ONNX: Enhancing AI Model Portability and Performance

What is ONNX?

ONNX stands for Open Neural Network Exchange [1]. It is an open-source format created to represent machine learning models. Developed collaboratively by Microsoft, Amazon, and Facebook, ONNX is designed to make models portable and interoperable across different AI frameworks and hardware. This interoperability is crucial for developers who want to use the best tools available during different stages of their workflow, from training to deployment.

‍

The Core Features of ONNX

1. Framework Interoperability: ONNX acts as a bridge among frameworks like TensorFlow and PyTorch. This feature allows developers to move models between these frameworks without recoding the entire model. For instance, you might train a model in PyTorch because of its dynamic computational graph, and then convert it to ONNX for easy deployment in a production environment that favors TensorFlow.

2. Hardware Compatibility: ONNX models can run on various hardware platforms. This flexibility is facilitated by ONNX Runtime, an engine developed for efficiently running ONNX models. It supports diverse platforms, including CPUs, GPUs, and even edge devices, ensuring that developers can deploy their AI solutions broadly.

3. Performance Optimizations: The ONNX Runtime is optimized to provide high performance for model inferencing. It uses graph optimizations, operator fusions, and kernel tuning to speed up the execution.

‍

It's important to note that while some frameworks like PyTorch and TensorFlow are continuously optimizing a model’s performance, converting a model to ONNX does not always guarantee improved inference speed. In fact, in some cases, it can even result in a slower model. This is because each framework has its own highly optimized ways of executing operations, especially for specific types of hardware.

‍

When a model is converted to ONNX, these optimizations may not always translate perfectly, leading to potential inefficiencies. Therefore, while ONNX offers great benefits in terms of interoperability and deployment flexibility, its impact on performance can vary and should be evaluated on a case-by-case basis.

..........

Task list:
- a) In the ONNX overview, condense the paragraph beginning "ONNX stands for Open Neural Network Exchange" into a shorter version that retains its main facts.
- b) Transcribe the passage of the ONNX overview that opens with the words "ONNX: Enhancing AI" and closes with "training to deployment.".

Stored data:
..........

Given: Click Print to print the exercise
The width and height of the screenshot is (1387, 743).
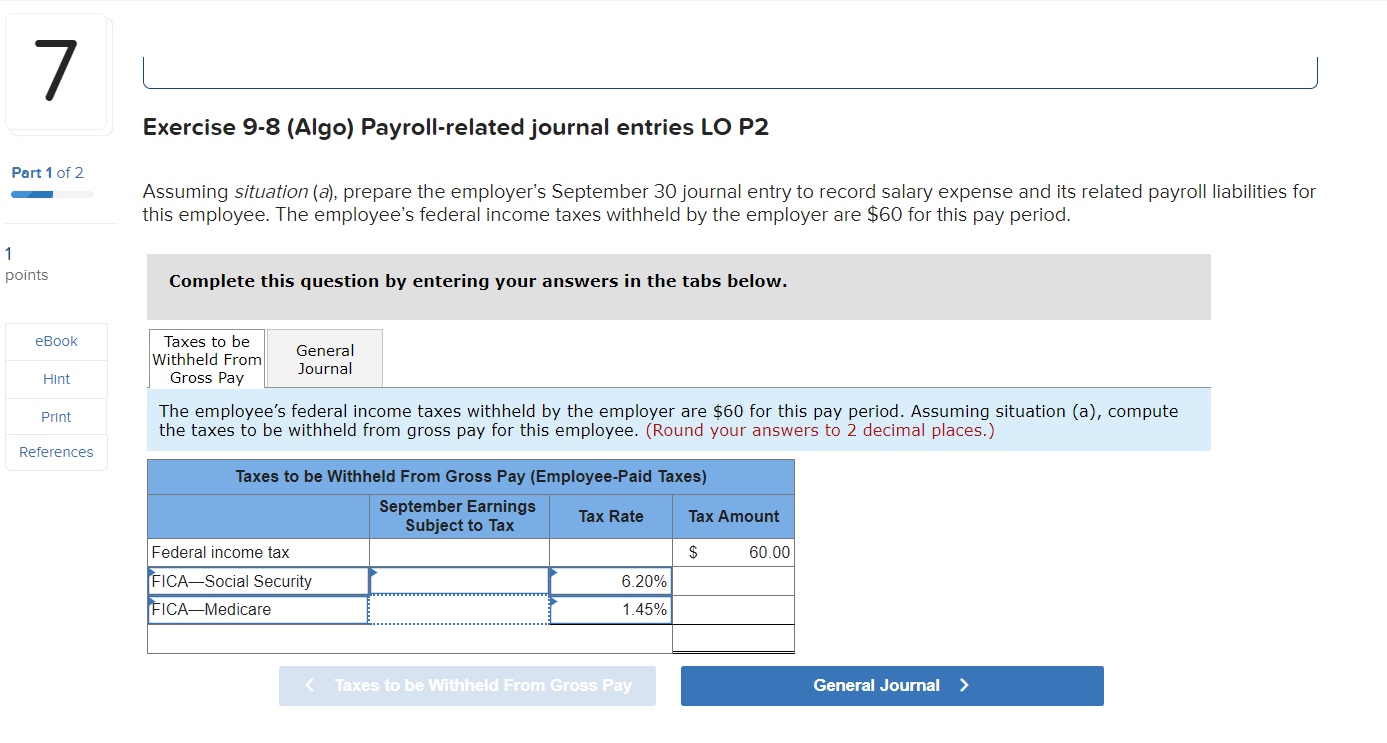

..........

Answers to the problems:
- a) ONNX (Open Neural Network Exchange) is an open-source format for representing machine learning models, developed jointly by Microsoft, Amazon, and Facebook. It makes models portable and interoperable across AI frameworks and hardware, so developers can use the best tools at each stage of their workflow, from training to deployment.

- b)
ONNX: Enhancing AI Model Portability and Performance

What is ONNX?

ONNX stands for Open Neural Network Exchange [1]. It is an open-source format created to represent machine learning models. Developed collaboratively by Microsoft, Amazon, and Facebook, ONNX is designed to make models portable and interoperable across different AI frameworks and hardware. This interoperability is crucial for developers who want to use the best tools available during different stages of their workflow, from training to deployment.